Government concedes there is no crop to replace tobacco

By John Saukira

Ministry of Agriculture, Irrigation and Water Development has admitted that there is no crop to immediately replace tobacco as the country’s major cash earner despite all efforts to try diversification.

One article of the Agricultural policy that is in place calls for crop diversification to tobacco in order to move from its over-dependency.

Speaking when he opened this year’s Tobacco Industry conference at Ufulu Garden in the Capital City Lilongwe, the Ministry’s Principal Secretary, Nyandule Phiri said Government is currently looking at ways and means of promoting diversification to tobacco following numerous challenges affecting the crop such as the global anti-smoking campaign.

“The country is yet to identify economically sustainable alternatives to tobacco growing as part of its sustainable rural development agenda,” he said. “The process is ongoing and is likely going to take some time. 

Nyandule Phiri, PS for Agriculture

“Therefore, up until an effective alternative has been identified, we as a country can only diversify with tobacco.”

He said the conference is therefore of great importance not only to the tobacco industry but to the entire nation and government expects the delegates to come up with effective strategies that will make tobacco production and marketing a sustainable enterprise for Malawians.

“This conference serves as a forum for reviewing the industry performance during the ended tobacco season and therefore a time for self-reflection for all industry stakeholders,” he said.

Nyandule also urged the stakeholders to find ways and means of dealing with the problem of child labour.

Tobacco buyers present at the conference

“One of the biggest challenges that the tobacco industry is currently facing is the prevalence of child labour in tobacco growing areas.
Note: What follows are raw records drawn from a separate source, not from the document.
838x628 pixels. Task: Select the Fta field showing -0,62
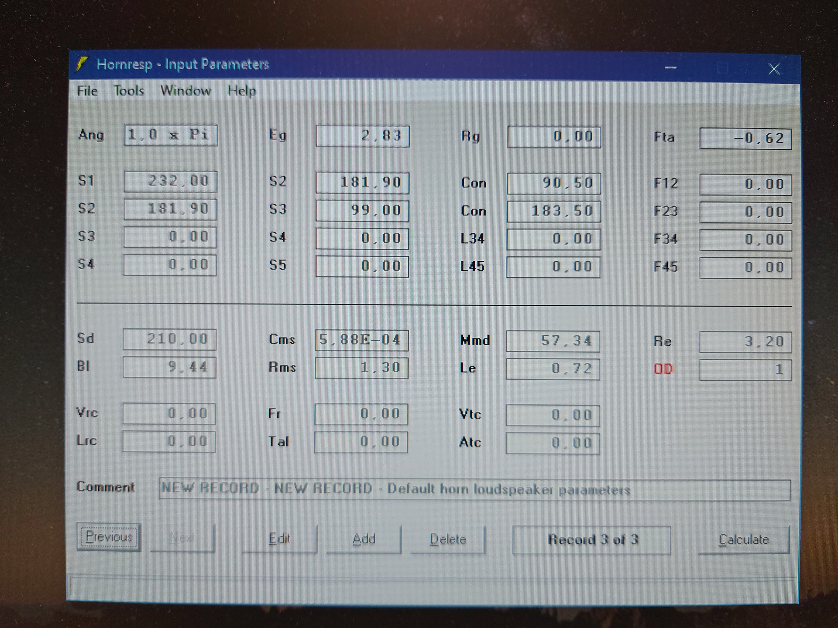[745, 139]
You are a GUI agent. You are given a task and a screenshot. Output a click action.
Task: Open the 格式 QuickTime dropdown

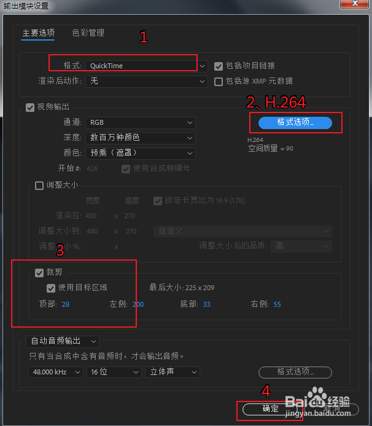(x=147, y=66)
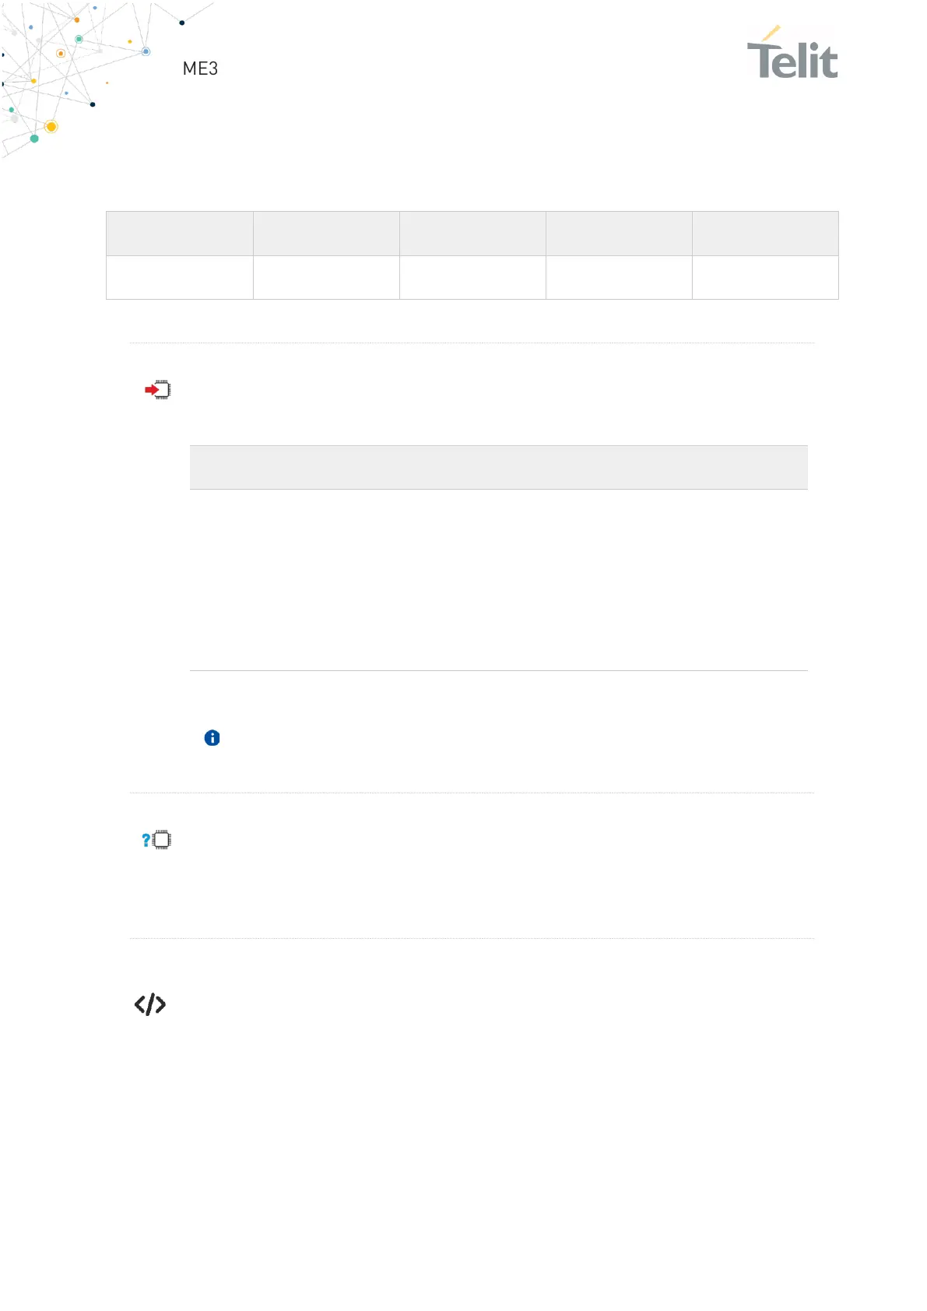Click the blue info circle icon

(x=212, y=738)
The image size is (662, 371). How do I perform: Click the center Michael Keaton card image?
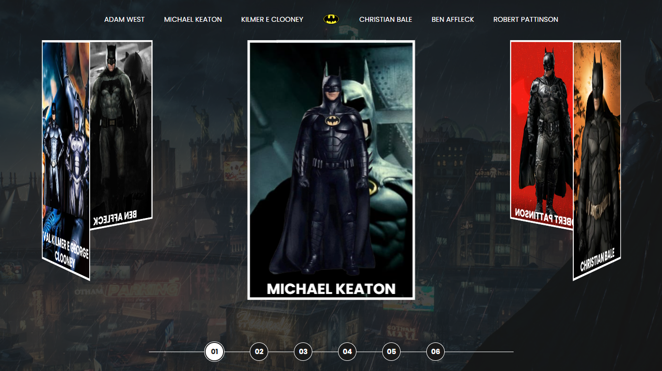(331, 160)
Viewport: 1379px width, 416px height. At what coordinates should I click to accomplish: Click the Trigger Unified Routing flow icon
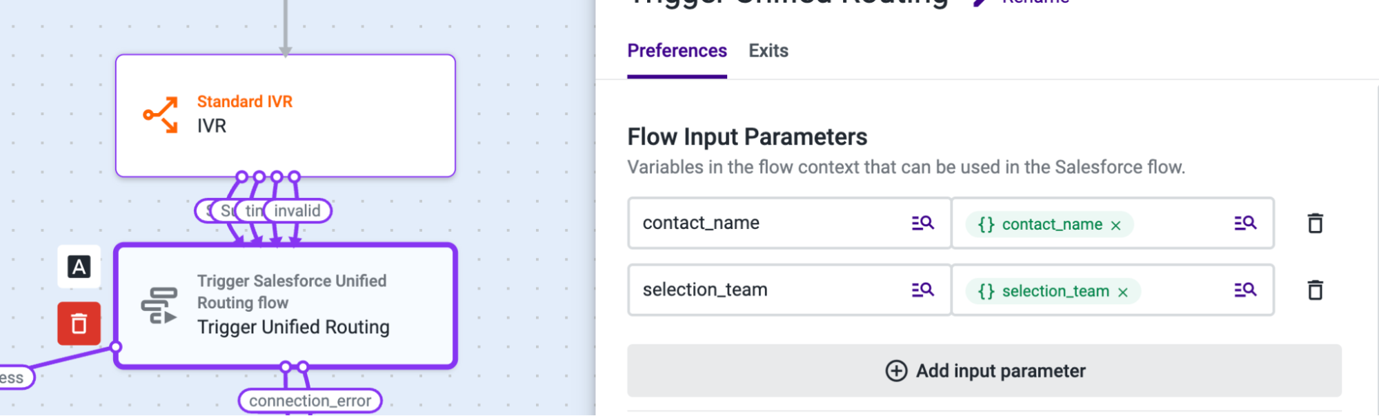[x=159, y=306]
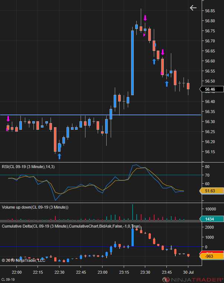
Task: Click the CL 09-19 instrument tab
Action: pos(8,280)
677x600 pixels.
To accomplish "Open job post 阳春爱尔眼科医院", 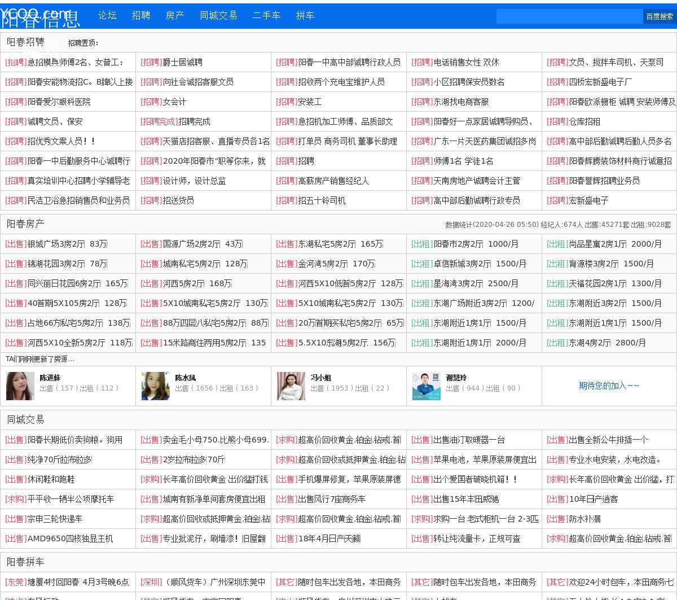I will coord(59,102).
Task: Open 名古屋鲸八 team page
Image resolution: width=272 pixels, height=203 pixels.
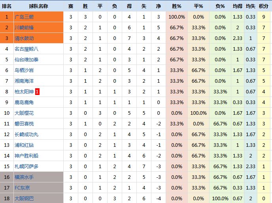Action: click(x=26, y=49)
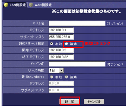Click the 開始 IPアドレス field
130x108 pixels.
point(61,50)

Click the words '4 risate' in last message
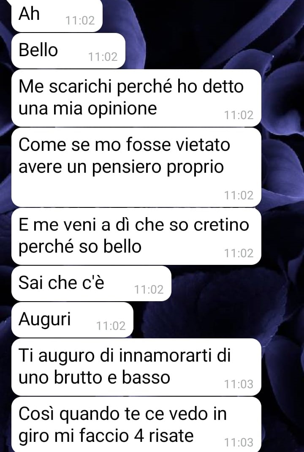[164, 436]
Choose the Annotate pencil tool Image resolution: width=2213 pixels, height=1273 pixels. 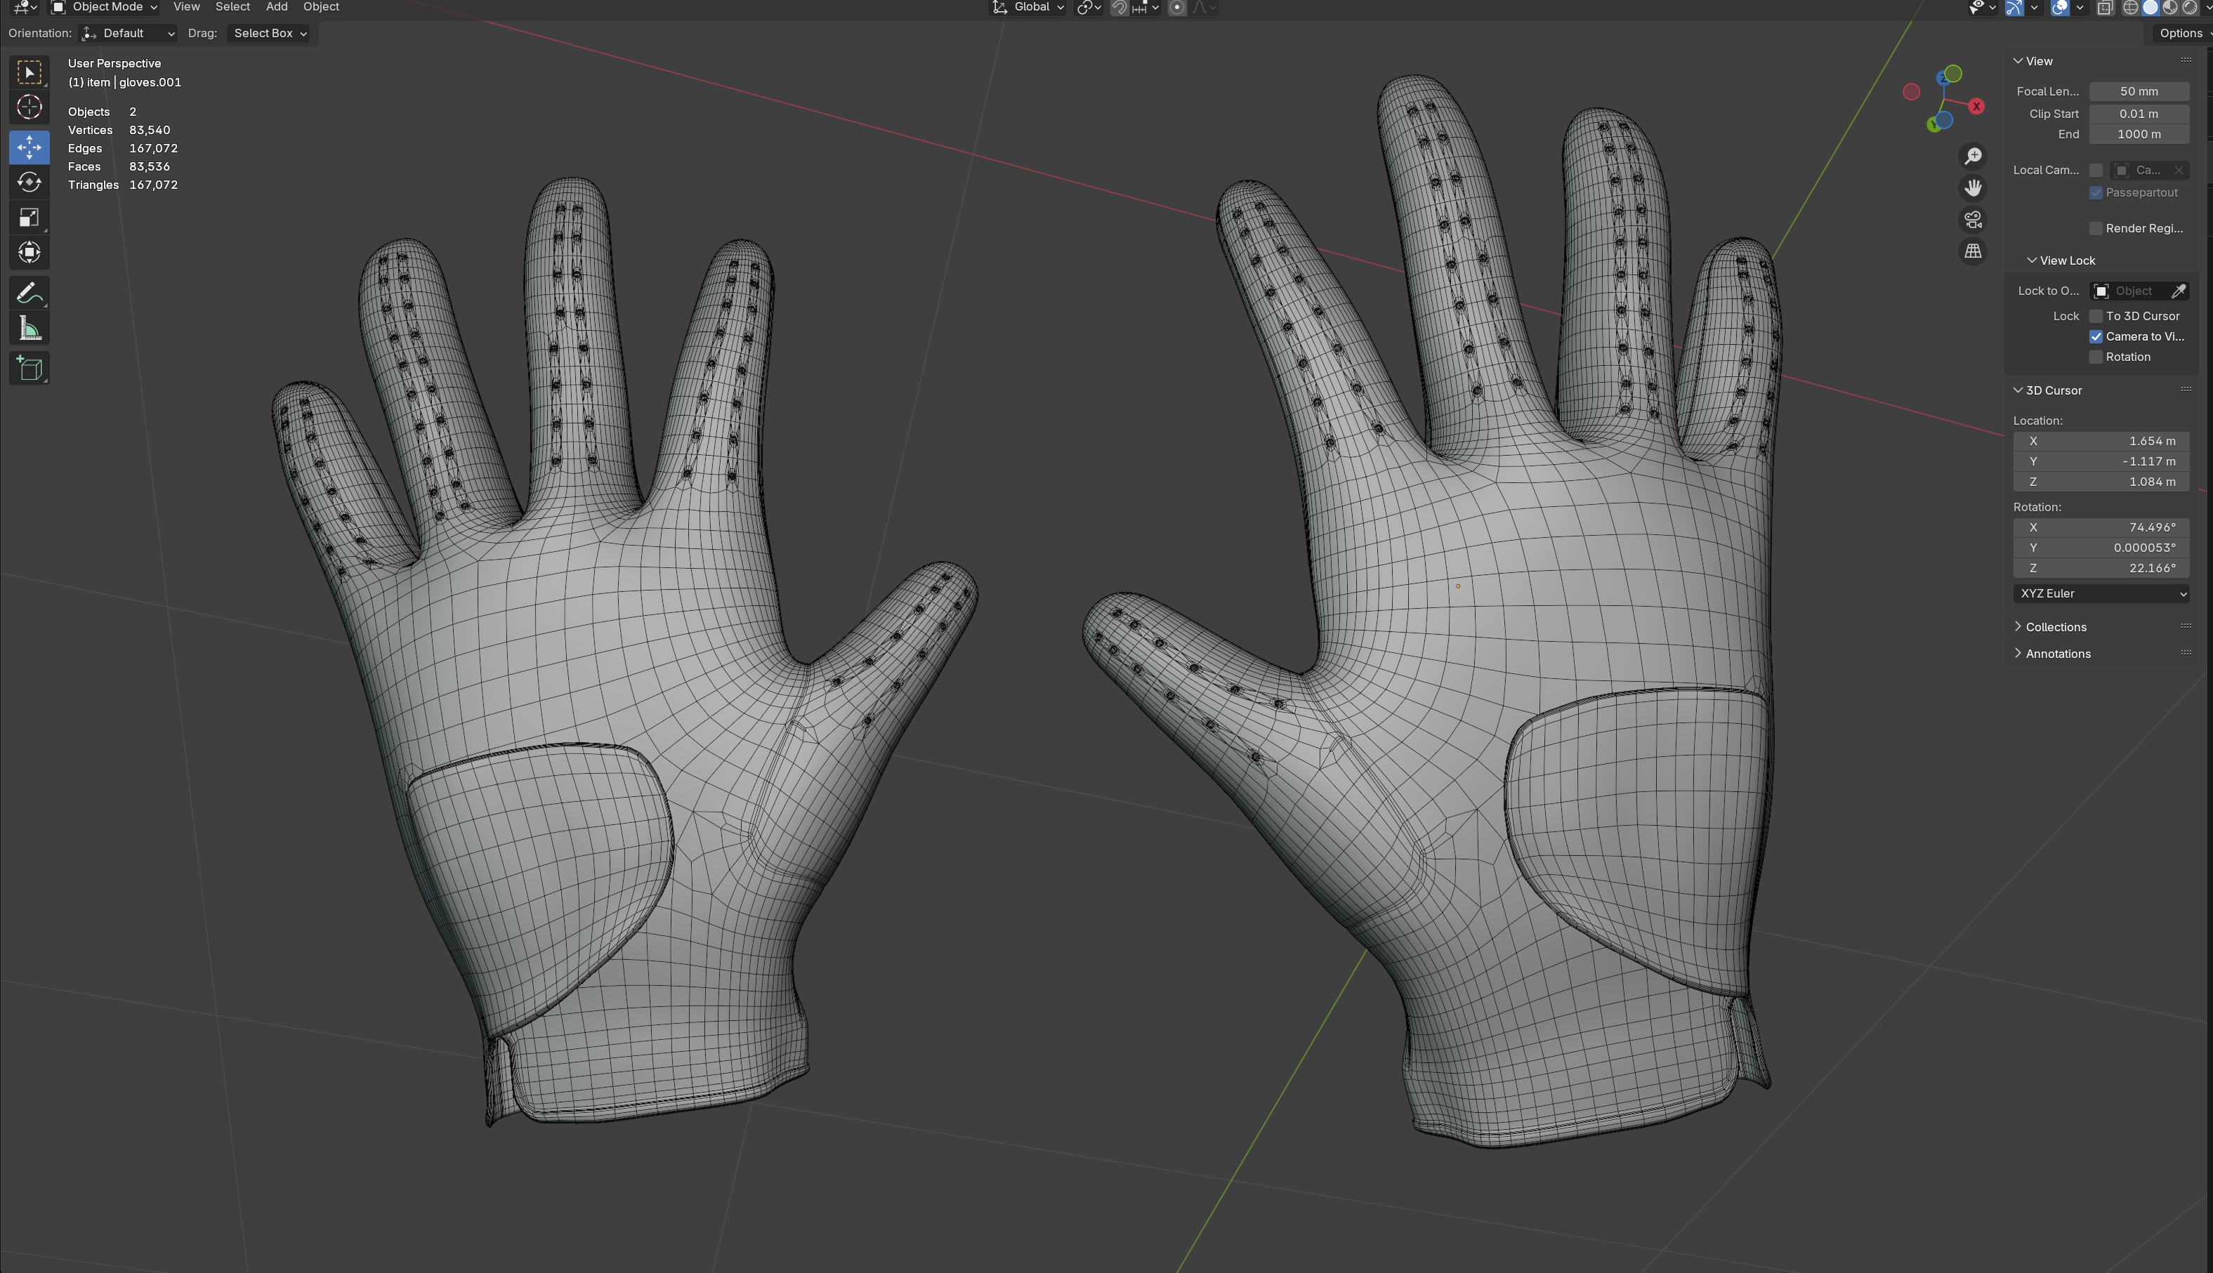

There are numerous media reports of farmers using child labour in tobacco production and this can seriously affect the marketability of our tobacco on the global market if not checked and eventually eliminated. 

“Tobacco buyers are reluctant to purchase tobacco that has used child labour in its production process and I therefore earnestly call upon all tobacco buyers to stop the use of child labour in tobacco production. 

“Government will put in place stringent measures to monitor and stamp out child labour in tobacco production,” Nyandule said.

The PS beamoned effects environmental deforestation associated with the tobacco industry and challenged the stakeholders to find solutions.

“There are environmental degradation, mostly attributed to tobacco farming, we need to take bold steps of arresting the situation. It is therefore imperative that stakeholders play an active role in reforestation drive by making it an integral part of our production system. 

“As Government, we shall ensure that such initiatives are greatly supported.”

In his remarks, Tobacco Control Commission (TCC) board chairperson Inkosi ya Makosi Mmbelwa V said the conference brings unity of purpose for all stakeholders as they draw plans and programmes that will move the Malawi tobacco industry ahead in the face the existing challenges.

He urged the delegates to take the conference seriously and focus on matters that will take the industry forward in areas of production, marketing and value addition.

“There are numerous areas where we can pool and share information and resources to uplift the industry. I have in mind issues such as social responsibility programmes, reforestation initiatives, child labour matters, as well as the fight against HIV and Aids. Together we can achieve what each one of us individually cannot.”

Some of stakeholders present at the conference included TAMA president Abiel Masache Banda; ARET chairman Reuben Maigwa; Tobacco Processors Association chairman Hugh Saunders; AHL Group CEO Dr. Evans Matabwa, NASFAM CEO Bettie Chinyamunyamu; Acting CEO and Director of ARET Harrison Ofesi just to mention a few.